New academic studies show the racism baked into popular consumer apps.
Corporations are taking a stand against racism - including Uber, a self-described “anti-racist company,” according to Chief Executive Officer Dara Khosrowshahi. But a George Washington University study released this summer reveals that the dynamic pricing algorithms of ride-share apps continue to enforce the racial biases these companies claim to be against.
In Chicago, where fare price disclosure is the law, Lyft and Uber riders paid more for drop-offs in neighborhoods with largely non-white populations. And we’re not talking about a small sample size. Researchers Aylin Caliskan and Akshat Pandey looked at 100 million rides
Though there’s no reason to suspect that either Lyft or Uber engaged in intentional racial profiling, the study — which Caliskan said is currently embargoed and undergoing revisions — indicates the limits of the language of anonymity. On Uber’s website, a privacy disclaimer within its legal resources reads as follows:
Uber uses your personal data in an anonymised and aggregated form to closely monitor which features of the Service are used most, to analyze usage patterns and to determine where we should offer or focus our Service. We may share this information with third parties for industry analysis and statistics.

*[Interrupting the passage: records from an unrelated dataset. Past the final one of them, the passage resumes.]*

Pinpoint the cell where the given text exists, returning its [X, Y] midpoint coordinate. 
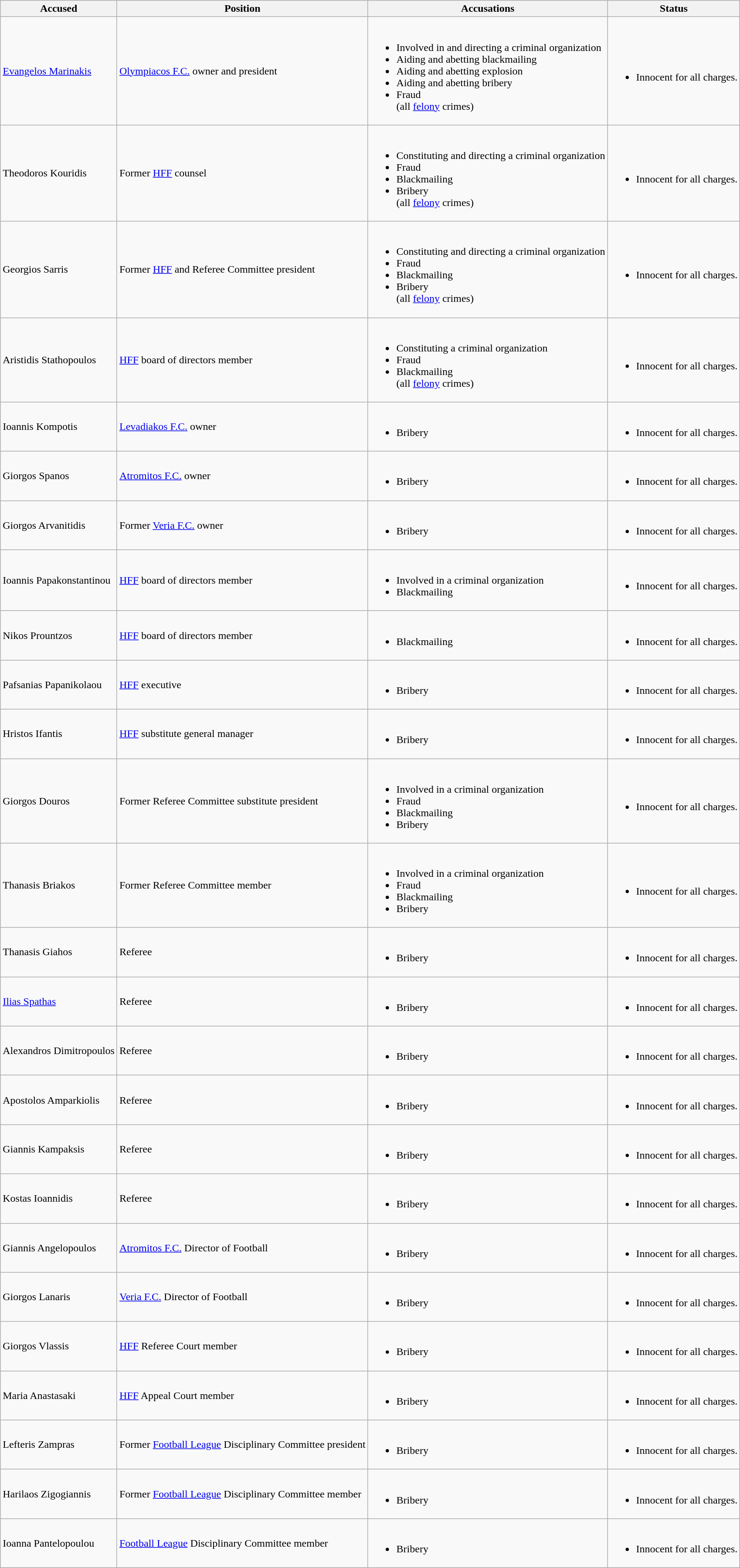
Thanasis Giahos [59, 953]
Giannis Angelopoulos [59, 1248]
Accused [59, 9]
Former Football League Disciplinary Committee member [242, 1495]
Former Football League Disciplinary Committee president [242, 1445]
Alexandros Dimitropoulos [59, 1051]
Olympiacos F.C. owner and president [242, 71]
Blackmailing [488, 635]
HFF substitute general manager [242, 734]
Georgios Sarris [59, 269]
Constituting a criminal organizationFraudBlackmailing (all felony crimes) [488, 360]
HFF executive [242, 685]
Theodoros Kouridis [59, 173]
Lefteris Zampras [59, 1445]
Involved in a criminal organizationBlackmailing [488, 580]
Ilias Spathas [59, 1002]
Giorgos Arvanitidis [59, 526]
Kostas Ioannidis [59, 1199]
Maria Anastasaki [59, 1396]
Levadiakos F.C. owner [242, 427]
HFF Appeal Court member [242, 1396]
Position [242, 9]
Thanasis Briakos [59, 886]
Nikos Prountzos [59, 635]
Giorgos Lanaris [59, 1298]
Aristidis Stathopoulos [59, 360]
Atromitos F.C. owner [242, 476]
Pafsanias Papanikolaou [59, 685]
Hristos Ifantis [59, 734]
Giorgos Douros [59, 801]
Former Referee Committee member [242, 886]
Status [674, 9]
Football League Disciplinary Committee member [242, 1544]
Ioanna Pantelopoulou [59, 1544]
Former Veria F.C. owner [242, 526]
Accusations [488, 9]
Harilaos Zigogiannis [59, 1495]
Apostolos Amparkiolis [59, 1101]
Giannis Kampaksis [59, 1150]
Ioannis Papakonstantinou [59, 580]
Atromitos F.C. Director of Football [242, 1248]
Former Referee Committee substitute president [242, 801]
Former HFF and Referee Committee president [242, 269]
Giorgos Spanos [59, 476]
Former HFF counsel [242, 173]
Evangelos Marinakis [59, 71]
HFF Referee Court member [242, 1347]
Ioannis Kompotis [59, 427]
Giorgos Vlassis [59, 1347]
Veria F.C. Director of Football [242, 1298]
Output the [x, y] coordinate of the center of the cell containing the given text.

Is it possible to be both aggregated and anonymized or do the structures and social patterns of an unequal society necessarily bake racial identity into data sets? We put the question to Os Keyes, a University of Washington researcher and PhD student who has spent the last five years working with scientists from organizations like Microsoft and the Chan Zuckerberg Initiative to determine how racial and gender biases shape algorithms and reinforce discrimination.

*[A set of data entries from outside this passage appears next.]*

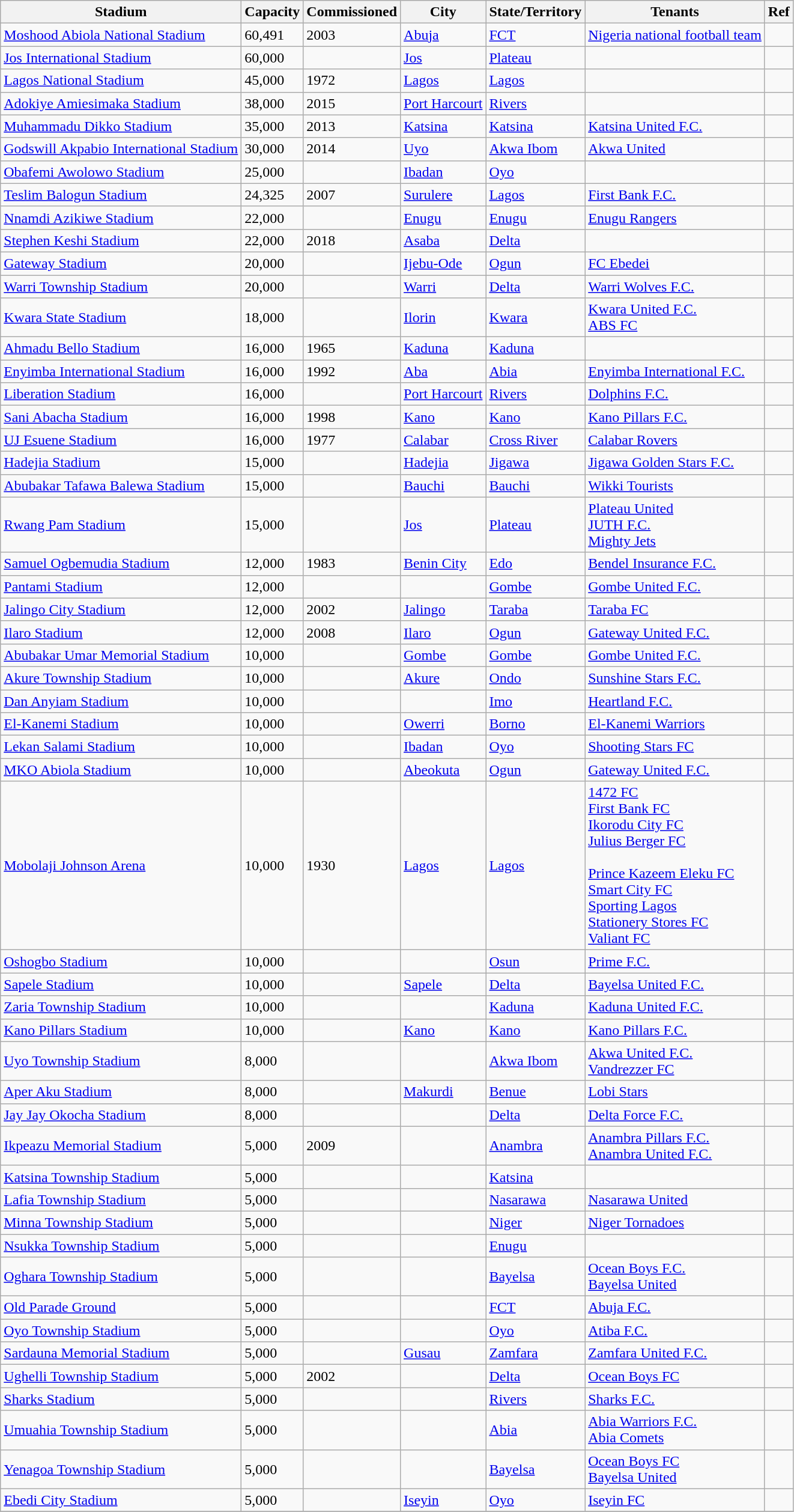
2007 [352, 195]
25,000 [273, 172]
Sapele [443, 984]
Lafia Township Stadium [121, 1199]
Sani Abacha Stadium [121, 417]
Osun [536, 961]
Jalingo [443, 609]
El-Kanemi Warriors [675, 724]
Kaduna United F.C. [675, 1007]
Sardauna Memorial Stadium [121, 1353]
Benue [536, 1091]
Calabar Rovers [675, 440]
Godswill Akpabio International Stadium [121, 149]
Nnamdi Azikiwe Stadium [121, 217]
FC Ebedei [675, 263]
1965 [352, 348]
18,000 [273, 317]
El-Kanemi Stadium [121, 724]
Ocean Boys F.C. Bayelsa United [675, 1276]
Katsina Township Stadium [121, 1176]
2015 [352, 103]
Rwang Pam Stadium [121, 524]
Nasarawa United [675, 1199]
Muhammadu Dikko Stadium [121, 126]
Wikki Tourists [675, 485]
Kano Pillars Stadium [121, 1029]
MKO Abiola Stadium [121, 769]
Pantami Stadium [121, 586]
1998 [352, 417]
Nasarawa [536, 1199]
Surulere [443, 195]
Yenagoa Township Stadium [121, 1468]
Taraba FC [675, 609]
Abuja [443, 35]
Lobi Stars [675, 1091]
Sunshine Stars F.C. [675, 677]
Abeokuta [443, 769]
Obafemi Awolowo Stadium [121, 172]
Ilorin [443, 317]
Niger [536, 1222]
Owerri [443, 724]
Akwa United [675, 149]
Warri Township Stadium [121, 286]
2008 [352, 632]
Iseyin [443, 1499]
Prime F.C. [675, 961]
38,000 [273, 103]
Minna Township Stadium [121, 1222]
Stephen Keshi Stadium [121, 240]
Ahmadu Bello Stadium [121, 348]
Dan Anyiam Stadium [121, 701]
1977 [352, 440]
35,000 [273, 126]
Kwara United F.C.ABS FC [675, 317]
Sharks Stadium [121, 1398]
60,000 [273, 58]
1930 [352, 865]
Liberation Stadium [121, 394]
Commissioned [352, 12]
2013 [352, 126]
Akure [443, 677]
Ebedi City Stadium [121, 1499]
2009 [352, 1145]
1983 [352, 563]
Ondo [536, 677]
Moshood Abiola National Stadium [121, 35]
UJ Esuene Stadium [121, 440]
Abia Warriors F.C.Abia Comets [675, 1429]
Stadium [121, 12]
Akure Township Stadium [121, 677]
Oghara Township Stadium [121, 1276]
Ocean Boys FCBayelsa United [675, 1468]
Ikpeazu Memorial Stadium [121, 1145]
Bendel Insurance F.C. [675, 563]
Kwara [536, 317]
Niger Tornadoes [675, 1222]
Ughelli Township Stadium [121, 1375]
Samuel Ogbemudia Stadium [121, 563]
Dolphins F.C. [675, 394]
Gusau [443, 1353]
Taraba [536, 609]
Zaria Township Stadium [121, 1007]
First Bank F.C. [675, 195]
Warri Wolves F.C. [675, 286]
Imo [536, 701]
Sapele Stadium [121, 984]
24,325 [273, 195]
Oyo Township Stadium [121, 1330]
Kwara State Stadium [121, 317]
Enyimba International Stadium [121, 371]
Abubakar Umar Memorial Stadium [121, 655]
Abuja F.C. [675, 1307]
Jalingo City Stadium [121, 609]
Edo [536, 563]
Anambra Pillars F.C. Anambra United F.C. [675, 1145]
Zamfara [536, 1353]
Abubakar Tafawa Balewa Stadium [121, 485]
Umuahia Township Stadium [121, 1429]
Jay Jay Okocha Stadium [121, 1114]
Benin City [443, 563]
Oshogbo Stadium [121, 961]
Bayelsa United F.C. [675, 984]
Atiba F.C. [675, 1330]
Cross River [536, 440]
Akwa United F.C.Vandrezzer FC [675, 1061]
Ilaro [443, 632]
Shooting Stars FC [675, 747]
Nsukka Township Stadium [121, 1245]
Calabar [443, 440]
Lekan Salami Stadium [121, 747]
Uyo Township Stadium [121, 1061]
Ilaro Stadium [121, 632]
Aba [443, 371]
Hadejia [443, 462]
Delta Force F.C. [675, 1114]
Ref [778, 12]
Makurdi [443, 1091]
1472 FCFirst Bank FCIkorodu City FCJulius Berger FCPrince Kazeem Eleku FCSmart City FCSporting LagosStationery Stores FCValiant FC [675, 865]
Heartland F.C. [675, 701]
Hadejia Stadium [121, 462]
Ijebu-Ode [443, 263]
60,491 [273, 35]
Mobolaji Johnson Arena [121, 865]
45,000 [273, 80]
Gateway Stadium [121, 263]
Anambra [536, 1145]
Borno [536, 724]
2003 [352, 35]
Capacity [273, 12]
Sharks F.C. [675, 1398]
Asaba [443, 240]
Warri [443, 286]
Aper Aku Stadium [121, 1091]
Katsina United F.C. [675, 126]
2018 [352, 240]
Enugu Rangers [675, 217]
Lagos National Stadium [121, 80]
Ocean Boys FC [675, 1375]
Old Parade Ground [121, 1307]
30,000 [273, 149]
Jigawa [536, 462]
City [443, 12]
Teslim Balogun Stadium [121, 195]
Enyimba International F.C. [675, 371]
Iseyin FC [675, 1499]
Jos International Stadium [121, 58]
State/Territory [536, 12]
Nigeria national football team [675, 35]
1972 [352, 80]
Tenants [675, 12]
Uyo [443, 149]
Plateau UnitedJUTH F.C.Mighty Jets [675, 524]
Zamfara United F.C. [675, 1353]
Jigawa Golden Stars F.C. [675, 462]
Adokiye Amiesimaka Stadium [121, 103]
1992 [352, 371]
2014 [352, 149]
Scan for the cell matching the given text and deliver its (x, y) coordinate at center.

The Filament: Do algorithms create, reinforce, or surface racial disparities? There’s certainly one reading of this data that suggests these pricing algorithms uncovered racism within a system. But companies don’t tend to think of their algorithms in terms of discovery. They focus, predictably, on efficies and margins?
Os Keyes: People either have a really simplistic understanding of bias and injustice or they assume the problem is the data. Look at the criminal justice system. You can still get biased outcomes even if the data is “appropriately sampled” because of the racialized nature of the criminal justice system itself. Deploy a perfectly neutral algorithm for calculating sentencing lengths and it will be disproportionately punitive toward arrestees of color.

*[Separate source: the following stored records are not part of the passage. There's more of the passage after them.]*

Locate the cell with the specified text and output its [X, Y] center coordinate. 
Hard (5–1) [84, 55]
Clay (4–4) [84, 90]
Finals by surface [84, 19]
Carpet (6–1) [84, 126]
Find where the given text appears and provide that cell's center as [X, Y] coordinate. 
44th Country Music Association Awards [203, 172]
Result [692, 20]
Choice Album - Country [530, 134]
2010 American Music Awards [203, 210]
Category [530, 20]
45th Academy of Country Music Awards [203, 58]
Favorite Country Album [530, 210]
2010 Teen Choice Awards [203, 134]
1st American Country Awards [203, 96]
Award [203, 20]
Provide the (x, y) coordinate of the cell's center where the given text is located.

When we just look at data, we treat algorithms as working in isolation. We ignore the facts. It doesn't matter if the algorithm doesn't see race when calculating the lengths of drug sentences if the police only ever stop black people. Disproportionate charges to racial minorities aren’t immediately linkable to forced segregation or redlining, but they represent the same sort of force.
Is it reasonable to expect a company to build out anti-racist algorithms? It feels like that breaks down into two questions. The first is whether it’s possible. The second is whether it’s plausible.
The only plausible structural solutions are transparency and accountability. When people say transparency, they generally mean “make the data available and then everything will fix itself.” I sincerely doubt addressing racial bias in their algorithm is something Uber is ever going to do. They're going to say they “want to treat customers equally.”
There needs to be institutional and regulatory intervention. It needs to be a model of regulation that is actively working against a problem.
In the absence of governmental intervention, which is unlikely in the short-term, how can internal stakeholders at algorithm-centric companies argue for change?
This is a matter of equity. When we try to eliminate biases entirely, we fail. That's never going to happen. We want to have systems that not only don't actively contribute to racial bias and disparities, but reduce them. Algorithms need to be biased in a different way. In truth, all algorithms are biased; the least we can do is ensure some are biased in a way that benefits rather than harms those who are most vulnerable.